─── SOURCE MATERIAL ───
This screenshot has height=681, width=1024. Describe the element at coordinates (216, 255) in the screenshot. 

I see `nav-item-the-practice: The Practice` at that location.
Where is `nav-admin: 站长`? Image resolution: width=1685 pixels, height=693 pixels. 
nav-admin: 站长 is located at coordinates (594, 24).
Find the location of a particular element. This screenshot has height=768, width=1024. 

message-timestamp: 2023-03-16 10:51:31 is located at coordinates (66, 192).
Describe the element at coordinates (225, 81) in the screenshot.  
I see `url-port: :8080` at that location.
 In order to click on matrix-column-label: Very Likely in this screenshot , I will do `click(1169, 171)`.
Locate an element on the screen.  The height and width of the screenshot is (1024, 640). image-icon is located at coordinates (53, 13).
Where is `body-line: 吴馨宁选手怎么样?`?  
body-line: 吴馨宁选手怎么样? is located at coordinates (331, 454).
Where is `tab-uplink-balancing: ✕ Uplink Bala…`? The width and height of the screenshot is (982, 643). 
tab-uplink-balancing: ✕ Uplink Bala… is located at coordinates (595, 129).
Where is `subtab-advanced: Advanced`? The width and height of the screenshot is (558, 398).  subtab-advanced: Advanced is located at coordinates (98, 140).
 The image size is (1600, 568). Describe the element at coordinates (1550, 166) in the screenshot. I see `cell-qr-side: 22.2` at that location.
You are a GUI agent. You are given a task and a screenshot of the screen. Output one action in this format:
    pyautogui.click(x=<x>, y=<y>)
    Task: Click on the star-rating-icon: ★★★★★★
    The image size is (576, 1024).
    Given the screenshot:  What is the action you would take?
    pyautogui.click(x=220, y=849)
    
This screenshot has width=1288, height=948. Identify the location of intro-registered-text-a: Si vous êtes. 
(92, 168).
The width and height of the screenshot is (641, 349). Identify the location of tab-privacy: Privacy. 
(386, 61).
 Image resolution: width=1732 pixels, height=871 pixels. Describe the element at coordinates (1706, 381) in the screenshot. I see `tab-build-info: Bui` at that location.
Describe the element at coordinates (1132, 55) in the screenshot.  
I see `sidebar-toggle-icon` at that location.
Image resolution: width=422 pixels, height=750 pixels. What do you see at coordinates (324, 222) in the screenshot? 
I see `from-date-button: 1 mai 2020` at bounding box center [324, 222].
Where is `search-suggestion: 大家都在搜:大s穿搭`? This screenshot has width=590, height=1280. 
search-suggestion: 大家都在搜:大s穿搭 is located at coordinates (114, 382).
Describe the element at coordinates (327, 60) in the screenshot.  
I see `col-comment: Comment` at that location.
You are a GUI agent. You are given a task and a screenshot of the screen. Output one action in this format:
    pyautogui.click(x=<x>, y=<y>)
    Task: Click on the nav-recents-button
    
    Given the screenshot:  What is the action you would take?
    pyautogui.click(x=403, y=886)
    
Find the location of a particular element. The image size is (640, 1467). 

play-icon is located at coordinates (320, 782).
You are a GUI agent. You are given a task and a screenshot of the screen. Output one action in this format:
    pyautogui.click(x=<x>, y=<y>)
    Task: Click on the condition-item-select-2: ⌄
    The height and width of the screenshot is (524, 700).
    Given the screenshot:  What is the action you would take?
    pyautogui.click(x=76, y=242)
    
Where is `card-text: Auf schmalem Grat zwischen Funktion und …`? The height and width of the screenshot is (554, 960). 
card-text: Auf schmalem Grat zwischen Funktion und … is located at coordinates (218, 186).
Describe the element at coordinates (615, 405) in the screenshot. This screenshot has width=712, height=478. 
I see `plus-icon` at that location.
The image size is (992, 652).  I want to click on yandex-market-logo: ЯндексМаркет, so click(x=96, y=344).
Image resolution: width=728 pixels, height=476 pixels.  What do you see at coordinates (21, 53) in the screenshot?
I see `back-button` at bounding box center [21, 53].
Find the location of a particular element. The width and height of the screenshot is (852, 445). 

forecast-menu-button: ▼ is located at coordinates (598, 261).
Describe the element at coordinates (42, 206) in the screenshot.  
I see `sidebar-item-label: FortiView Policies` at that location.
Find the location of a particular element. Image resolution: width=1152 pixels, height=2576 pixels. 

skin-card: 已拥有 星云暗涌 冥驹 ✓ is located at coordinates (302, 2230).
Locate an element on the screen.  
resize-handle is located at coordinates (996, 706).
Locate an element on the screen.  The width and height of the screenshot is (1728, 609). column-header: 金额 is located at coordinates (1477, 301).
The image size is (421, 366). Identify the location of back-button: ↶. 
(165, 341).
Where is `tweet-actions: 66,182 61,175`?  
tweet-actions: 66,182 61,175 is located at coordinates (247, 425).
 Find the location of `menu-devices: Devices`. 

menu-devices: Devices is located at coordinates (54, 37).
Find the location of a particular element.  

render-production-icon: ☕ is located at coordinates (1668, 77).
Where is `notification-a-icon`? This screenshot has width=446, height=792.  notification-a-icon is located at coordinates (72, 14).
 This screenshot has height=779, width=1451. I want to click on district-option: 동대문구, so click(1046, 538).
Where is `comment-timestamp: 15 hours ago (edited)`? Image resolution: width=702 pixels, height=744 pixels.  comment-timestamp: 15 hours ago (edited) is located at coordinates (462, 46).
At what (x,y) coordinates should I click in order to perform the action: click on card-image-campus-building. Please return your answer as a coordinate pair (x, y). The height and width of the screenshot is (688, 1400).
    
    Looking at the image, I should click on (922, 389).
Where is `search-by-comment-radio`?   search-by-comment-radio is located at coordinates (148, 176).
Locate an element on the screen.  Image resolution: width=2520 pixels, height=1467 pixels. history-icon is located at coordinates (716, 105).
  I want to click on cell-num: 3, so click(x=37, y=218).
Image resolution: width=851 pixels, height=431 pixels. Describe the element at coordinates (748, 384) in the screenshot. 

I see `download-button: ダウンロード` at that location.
───
## TASK PROMPT:
Rewrite the part that opens with the line containing "The width and height of the screenshot is (641, 349)." and closes with the line containing "center [324, 222].", swapping "What do you see at" for "What is shown at" and leaving everything else as it is.

## SOLUTION FOR THIS PROBLEM:
The width and height of the screenshot is (641, 349). Identify the location of tab-privacy: Privacy. 
(386, 61).
 Image resolution: width=1732 pixels, height=871 pixels. Describe the element at coordinates (1706, 381) in the screenshot. I see `tab-build-info: Bui` at that location.
Describe the element at coordinates (1132, 55) in the screenshot.  
I see `sidebar-toggle-icon` at that location.
Image resolution: width=422 pixels, height=750 pixels. What is shown at coordinates (324, 222) in the screenshot? 
I see `from-date-button: 1 mai 2020` at bounding box center [324, 222].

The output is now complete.